— Provided data —
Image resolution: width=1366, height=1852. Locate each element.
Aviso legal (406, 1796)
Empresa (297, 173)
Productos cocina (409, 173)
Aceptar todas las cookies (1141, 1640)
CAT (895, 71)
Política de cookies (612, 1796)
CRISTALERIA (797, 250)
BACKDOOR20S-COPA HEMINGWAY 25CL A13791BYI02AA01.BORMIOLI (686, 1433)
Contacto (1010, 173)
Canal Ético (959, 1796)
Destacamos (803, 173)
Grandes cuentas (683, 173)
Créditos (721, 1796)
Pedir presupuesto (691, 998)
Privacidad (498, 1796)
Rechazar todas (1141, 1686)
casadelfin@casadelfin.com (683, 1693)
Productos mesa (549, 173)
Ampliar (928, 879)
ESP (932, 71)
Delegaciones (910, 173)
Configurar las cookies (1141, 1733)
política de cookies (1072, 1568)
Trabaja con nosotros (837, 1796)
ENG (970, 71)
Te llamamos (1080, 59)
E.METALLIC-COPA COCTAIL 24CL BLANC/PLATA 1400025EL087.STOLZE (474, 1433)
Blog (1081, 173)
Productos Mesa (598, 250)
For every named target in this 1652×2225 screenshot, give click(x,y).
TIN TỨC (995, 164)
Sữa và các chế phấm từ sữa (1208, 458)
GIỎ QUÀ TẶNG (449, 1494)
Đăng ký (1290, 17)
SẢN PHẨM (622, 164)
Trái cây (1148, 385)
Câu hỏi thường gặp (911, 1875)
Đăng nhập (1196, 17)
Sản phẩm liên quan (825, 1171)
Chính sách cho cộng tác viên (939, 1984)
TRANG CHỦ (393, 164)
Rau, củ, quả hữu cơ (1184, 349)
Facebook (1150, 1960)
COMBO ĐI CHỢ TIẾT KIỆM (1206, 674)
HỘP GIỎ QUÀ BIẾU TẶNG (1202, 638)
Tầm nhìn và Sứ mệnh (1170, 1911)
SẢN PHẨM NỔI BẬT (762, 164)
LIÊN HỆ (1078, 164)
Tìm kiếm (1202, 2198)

— How to complete this task —
Reproduce the data in its entirety. Keep every character unchanged.

— Your solution —
Image resolution: width=1366, height=1852. Locate each element.
Aviso legal (406, 1796)
Empresa (297, 173)
Productos cocina (409, 173)
Aceptar todas las cookies (1141, 1640)
CAT (895, 71)
Política de cookies (612, 1796)
CRISTALERIA (797, 250)
BACKDOOR20S-COPA HEMINGWAY 25CL A13791BYI02AA01.BORMIOLI (686, 1433)
Contacto (1010, 173)
Canal Ético (959, 1796)
Destacamos (803, 173)
Grandes cuentas (683, 173)
Créditos (721, 1796)
Pedir presupuesto (691, 998)
Privacidad (498, 1796)
Rechazar todas (1141, 1686)
casadelfin@casadelfin.com (683, 1693)
Productos mesa (549, 173)
Ampliar (928, 879)
ESP (932, 71)
Delegaciones (910, 173)
Configurar las cookies (1141, 1733)
política de cookies (1072, 1568)
Trabaja con nosotros (837, 1796)
ENG (970, 71)
Te llamamos (1080, 59)
E.METALLIC-COPA COCTAIL 24CL BLANC/PLATA 1400025EL087.STOLZE (474, 1433)
Blog (1081, 173)
Productos Mesa (598, 250)
For every named target in this 1652×2225 screenshot, give click(x,y).
TIN TỨC (995, 164)
Sữa và các chế phấm từ sữa (1208, 458)
GIỎ QUÀ TẶNG (449, 1494)
Đăng ký (1290, 17)
SẢN PHẨM (622, 164)
Trái cây (1148, 385)
Câu hỏi thường gặp (911, 1875)
Đăng nhập (1196, 17)
Sản phẩm liên quan (825, 1171)
Chính sách cho cộng tác viên (939, 1984)
TRANG CHỦ (393, 164)
Rau, củ, quả hữu cơ (1184, 349)
Facebook (1150, 1960)
COMBO ĐI CHỢ TIẾT KIỆM (1206, 674)
HỘP GIỎ QUÀ BIẾU TẶNG (1202, 638)
Tầm nhìn và Sứ mệnh (1170, 1911)
SẢN PHẨM NỔI BẬT (762, 164)
LIÊN HỆ (1078, 164)
Tìm kiếm (1202, 2198)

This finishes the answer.